This article originally appeared on VICE US.
The Catholic Church might have trouble remembering, but rank-and-file Catholics don't.
The only difficulty one might reasonably claim when it comes to remembering sex abuse by priests in America is the sheer amount there is to recollect. Close your eyes, and go back no further than 2018, perhaps the most spectacularly disastrous year—and certainly summer—for the Church in recent history. In June, Cardinal Theodore McCarrick became the highest-ranking clergyman ever removed from the Catholic ministry in the US over child sex abuse allegations. A month later, McCarrick, a former archbishop of Washington, DC, and confidant to Pope Francis, resigned from the College of Cardinals, the 224-person body that, among its other holy duties, votes on the next pope. According to a bombshell article in the New York Times that highlighted McCarrick's decades of alleged sexual abuse against both minors and seminarians, he declined to comment but said in a previous statement that he had no recollection of the abuse and believed in his own innocence. (Such statements have become a trope for powerful people accused of sexual violence in the era of #MeToo.)
Meanwhile, in August, a Pennsylvania grand jury reported that at least 300 priests had abused 1,000-plus children in a 70-year span in just some of that state's dioceses. The months since have seen the Church scrambling to address allegation after allegation of abuse, cover-up, and despair.
Yet somehow, even as the Vatican has shown the occasional sign of finally taking this nightmare seriously, Cardinal Donald Wuerl, McCarrick's successor as the archbishop of Washington, has decided to play the bad memory card, too.

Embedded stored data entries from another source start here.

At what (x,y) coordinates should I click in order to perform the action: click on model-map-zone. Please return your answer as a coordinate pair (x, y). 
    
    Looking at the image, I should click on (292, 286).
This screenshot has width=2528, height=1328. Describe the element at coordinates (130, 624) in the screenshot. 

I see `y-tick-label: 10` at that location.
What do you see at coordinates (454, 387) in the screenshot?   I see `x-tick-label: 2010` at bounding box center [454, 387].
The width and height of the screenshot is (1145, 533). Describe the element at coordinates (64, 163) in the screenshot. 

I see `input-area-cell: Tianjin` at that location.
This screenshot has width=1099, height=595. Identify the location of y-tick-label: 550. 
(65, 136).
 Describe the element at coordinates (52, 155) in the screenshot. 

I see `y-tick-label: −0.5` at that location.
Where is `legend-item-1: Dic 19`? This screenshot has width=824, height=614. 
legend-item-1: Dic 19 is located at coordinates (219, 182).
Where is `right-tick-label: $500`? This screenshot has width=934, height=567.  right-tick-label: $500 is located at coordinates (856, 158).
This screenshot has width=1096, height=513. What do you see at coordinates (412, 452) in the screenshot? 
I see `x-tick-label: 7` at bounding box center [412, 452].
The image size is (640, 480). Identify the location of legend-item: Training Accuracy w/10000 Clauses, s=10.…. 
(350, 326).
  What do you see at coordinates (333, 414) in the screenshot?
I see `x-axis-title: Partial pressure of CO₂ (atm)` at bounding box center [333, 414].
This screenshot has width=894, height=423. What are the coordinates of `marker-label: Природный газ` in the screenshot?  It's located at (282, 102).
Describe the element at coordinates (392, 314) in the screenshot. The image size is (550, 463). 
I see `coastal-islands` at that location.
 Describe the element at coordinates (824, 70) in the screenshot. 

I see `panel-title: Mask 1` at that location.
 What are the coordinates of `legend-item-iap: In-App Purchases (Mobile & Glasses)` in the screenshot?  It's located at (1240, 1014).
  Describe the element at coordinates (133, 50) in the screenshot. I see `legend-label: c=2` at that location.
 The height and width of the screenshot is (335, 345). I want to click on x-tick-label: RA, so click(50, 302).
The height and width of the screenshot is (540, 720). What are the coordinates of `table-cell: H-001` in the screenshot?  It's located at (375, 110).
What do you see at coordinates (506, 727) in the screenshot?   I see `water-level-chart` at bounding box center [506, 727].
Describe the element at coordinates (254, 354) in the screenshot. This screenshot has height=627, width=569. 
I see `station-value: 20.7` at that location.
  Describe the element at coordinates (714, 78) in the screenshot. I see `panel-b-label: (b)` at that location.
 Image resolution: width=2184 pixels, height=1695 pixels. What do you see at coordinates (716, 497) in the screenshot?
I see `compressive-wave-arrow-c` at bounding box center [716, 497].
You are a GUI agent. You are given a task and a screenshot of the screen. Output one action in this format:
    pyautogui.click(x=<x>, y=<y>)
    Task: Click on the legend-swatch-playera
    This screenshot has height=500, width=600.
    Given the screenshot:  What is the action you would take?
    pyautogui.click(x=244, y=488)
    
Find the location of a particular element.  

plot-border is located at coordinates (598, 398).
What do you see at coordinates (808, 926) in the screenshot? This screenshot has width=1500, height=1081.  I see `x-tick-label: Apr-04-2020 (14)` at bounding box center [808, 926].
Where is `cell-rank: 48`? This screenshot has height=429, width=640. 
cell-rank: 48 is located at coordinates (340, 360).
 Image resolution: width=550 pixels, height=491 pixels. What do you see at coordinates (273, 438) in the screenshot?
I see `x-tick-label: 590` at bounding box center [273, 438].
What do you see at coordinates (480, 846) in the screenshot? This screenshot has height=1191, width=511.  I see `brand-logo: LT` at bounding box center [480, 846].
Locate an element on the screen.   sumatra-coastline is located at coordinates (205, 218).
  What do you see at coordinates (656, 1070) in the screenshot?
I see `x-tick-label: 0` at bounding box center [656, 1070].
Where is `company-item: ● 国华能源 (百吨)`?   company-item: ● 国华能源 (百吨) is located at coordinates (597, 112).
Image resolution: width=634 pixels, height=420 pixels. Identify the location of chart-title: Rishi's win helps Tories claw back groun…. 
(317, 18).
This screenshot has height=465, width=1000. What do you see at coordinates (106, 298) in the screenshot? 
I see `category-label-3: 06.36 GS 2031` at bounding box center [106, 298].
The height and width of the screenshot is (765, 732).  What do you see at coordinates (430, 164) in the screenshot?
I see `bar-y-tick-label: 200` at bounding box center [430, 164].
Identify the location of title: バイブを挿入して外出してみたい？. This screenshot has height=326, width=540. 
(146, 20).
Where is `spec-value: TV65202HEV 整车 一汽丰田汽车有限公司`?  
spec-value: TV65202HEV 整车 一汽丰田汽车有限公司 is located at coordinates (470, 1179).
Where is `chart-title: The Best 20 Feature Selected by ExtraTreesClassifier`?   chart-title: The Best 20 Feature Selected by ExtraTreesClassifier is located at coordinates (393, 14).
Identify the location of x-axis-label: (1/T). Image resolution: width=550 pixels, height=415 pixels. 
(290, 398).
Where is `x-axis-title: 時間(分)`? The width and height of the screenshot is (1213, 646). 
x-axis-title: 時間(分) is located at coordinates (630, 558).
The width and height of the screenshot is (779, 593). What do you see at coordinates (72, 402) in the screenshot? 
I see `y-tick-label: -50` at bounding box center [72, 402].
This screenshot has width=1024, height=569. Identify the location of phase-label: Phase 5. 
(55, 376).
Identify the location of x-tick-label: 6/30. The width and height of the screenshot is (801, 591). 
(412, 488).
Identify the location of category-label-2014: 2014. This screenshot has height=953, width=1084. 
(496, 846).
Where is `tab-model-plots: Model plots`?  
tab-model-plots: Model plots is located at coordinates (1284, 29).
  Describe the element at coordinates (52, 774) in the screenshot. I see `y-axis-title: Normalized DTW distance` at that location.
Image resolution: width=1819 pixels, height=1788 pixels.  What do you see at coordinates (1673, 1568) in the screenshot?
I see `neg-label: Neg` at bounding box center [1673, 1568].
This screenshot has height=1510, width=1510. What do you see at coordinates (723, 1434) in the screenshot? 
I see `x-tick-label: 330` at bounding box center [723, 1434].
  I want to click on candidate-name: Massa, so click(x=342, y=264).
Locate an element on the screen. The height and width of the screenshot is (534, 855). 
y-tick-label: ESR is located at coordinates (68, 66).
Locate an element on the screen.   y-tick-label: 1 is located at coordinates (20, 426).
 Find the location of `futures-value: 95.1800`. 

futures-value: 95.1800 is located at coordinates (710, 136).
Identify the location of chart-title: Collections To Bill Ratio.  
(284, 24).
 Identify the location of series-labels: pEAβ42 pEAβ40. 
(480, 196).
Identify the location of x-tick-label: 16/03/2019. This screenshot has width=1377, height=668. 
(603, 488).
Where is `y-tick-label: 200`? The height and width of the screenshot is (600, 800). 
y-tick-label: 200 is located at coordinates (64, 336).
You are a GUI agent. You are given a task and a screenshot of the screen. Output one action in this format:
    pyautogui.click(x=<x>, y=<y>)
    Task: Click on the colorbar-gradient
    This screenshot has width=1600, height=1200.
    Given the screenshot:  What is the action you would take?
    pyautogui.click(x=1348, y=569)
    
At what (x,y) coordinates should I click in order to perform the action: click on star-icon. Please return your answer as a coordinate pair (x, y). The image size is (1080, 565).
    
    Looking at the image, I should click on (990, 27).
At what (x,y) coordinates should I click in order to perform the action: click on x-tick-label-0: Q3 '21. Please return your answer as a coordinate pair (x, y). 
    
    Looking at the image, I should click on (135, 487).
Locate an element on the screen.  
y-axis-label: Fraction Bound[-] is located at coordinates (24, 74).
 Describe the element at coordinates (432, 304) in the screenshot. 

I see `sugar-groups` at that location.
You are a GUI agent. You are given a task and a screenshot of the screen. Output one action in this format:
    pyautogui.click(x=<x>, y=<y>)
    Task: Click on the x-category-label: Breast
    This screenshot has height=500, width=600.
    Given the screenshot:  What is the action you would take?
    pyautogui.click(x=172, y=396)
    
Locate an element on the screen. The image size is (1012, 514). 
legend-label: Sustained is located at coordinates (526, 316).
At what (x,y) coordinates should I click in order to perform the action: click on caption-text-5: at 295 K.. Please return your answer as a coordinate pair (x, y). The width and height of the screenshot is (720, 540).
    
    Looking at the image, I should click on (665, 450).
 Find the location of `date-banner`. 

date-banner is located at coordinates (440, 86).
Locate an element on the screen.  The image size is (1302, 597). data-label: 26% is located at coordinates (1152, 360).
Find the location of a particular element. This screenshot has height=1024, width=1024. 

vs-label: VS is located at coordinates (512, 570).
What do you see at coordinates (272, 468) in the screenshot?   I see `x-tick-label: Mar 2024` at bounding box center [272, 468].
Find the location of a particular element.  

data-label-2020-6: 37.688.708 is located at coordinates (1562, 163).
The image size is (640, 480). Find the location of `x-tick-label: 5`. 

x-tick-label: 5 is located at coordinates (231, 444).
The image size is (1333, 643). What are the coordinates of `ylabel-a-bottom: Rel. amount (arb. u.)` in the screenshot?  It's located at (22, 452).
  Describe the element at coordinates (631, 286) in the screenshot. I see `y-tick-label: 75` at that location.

In October, Cardinal Wuerl resigned from his post in DC following backlash over the Pennsylvania report—it claimed he was one of the priests who covered up abuse while running the show in Pittsburgh. The previous August, he had asserted that, while serving as the bishop in that city, he knew nothing about accusations of relationships between McCarrick and other priests.
However, this past week, Robert Ciolek—a former priest who won a settlement with Church dioceses in New Jersey and had long before reported McCarrick for misconduct—told the Washington Post that he had recently seen evidence that Wuerl knew, and actually informed the Vatican about McCarrick, as early as 2004. Vatican officials confirmed this to the paper, but next came the defense anyway: The Archdiocese of Washington and the Diocese of Pittsburgh both insisted they were protecting Ciolek's confidentiality, with the former arguing that Wuerl's comment had not been deliberately "imprecise"—that his denial had been referring, in particular, to knowledge of McCarrick abusing minors, not him pursuing adult seminarians. In response to that statement, the Post's Editorial Board argued, straight up, that Wuerl lied: "The cardinal’s comments last summer were unequivocal," the paper wrote. "In response to a broad question about 'long-standing rumors or innuendos' posed by a reporter for the archdiocesan newspaper Catholic Standard, he said, 'I had not heard them' before or during his tenure in Washington. That was untrue."
Like McCarrick's evasive excuse, Wuerl's—which he himself provided Tuesday, in what one could only assume was a carefully crafted letter to his archdiocese's priests—emerged as another childish justification, though it did come with a concession.
"It is important for me to accept personal responsibility and apologize for this lapse of memory," he wrote in that letter, before hedging slightly: "There was never the intention to provide false information."
So he's apologizing, but not for his judgement or apparent lies, but rather for his poor cognitive functions.
"It's lacking in truth and substance," Ciolek told the Post, while noting how genuinely regretful Wuerl seemed, or at least claimed to be. "I do not believe for one moment that he forgot."
In the end, Wuerl's tactic is the shrugging off of responsibility, and by not taking blame, even in his comparatively less severe wrongdoing—he didn't, after all, directly do any of this, nor did he keep it to himself, per se—Wuerl set a poor example for other Church leaders who will, inevitably, be asked similar questions in the next few months and beyond. When he resigned as archbishop, Pope Francis accepted, but not, according to the New York Times, without holding "him up as a model for the future unity of the Roman Catholic Church." The pope also allowed him to remain in place until a successor was found.
But Wuerl should not be the pope's shining example—or anyone's. Francis should encourage powerful priests who lied or misled to own up to it. Particularly in light of the dwindling trust the flock has of its establishment: A recent Gallup poll found that the percentage of Catholics with "a 'high' or 'very high' opinion of the honesty and ethical standards of clergy members" dropped 18 percent between 2017 and 2018—from 49 percent to 31.
As if on cue, on Wednesday, the first details finally emerged about the Vatican's much-hyped summit in February, where 100 or so powerful bishops will gather with the pope to address the Church's ongoing sexual abuse crisis. It will include, judging by a press release, "plenary sessions, working groups, moments of common prayer, listening to testimonies, a penitential liturgy, and a final Eucharistic celebration."
I would urge all attending to take good notes—should they return home, and, you know, just forget everything.